[Excerpted records]
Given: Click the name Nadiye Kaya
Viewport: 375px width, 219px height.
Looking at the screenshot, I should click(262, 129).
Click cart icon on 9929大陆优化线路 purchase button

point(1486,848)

[Problem] Can you quote each line of the records above word for word, with no changes?

[Finished task]
Given: Click the name Nadiye Kaya
Viewport: 375px width, 219px height.
Looking at the screenshot, I should click(262, 129).
Click cart icon on 9929大陆优化线路 purchase button

point(1486,848)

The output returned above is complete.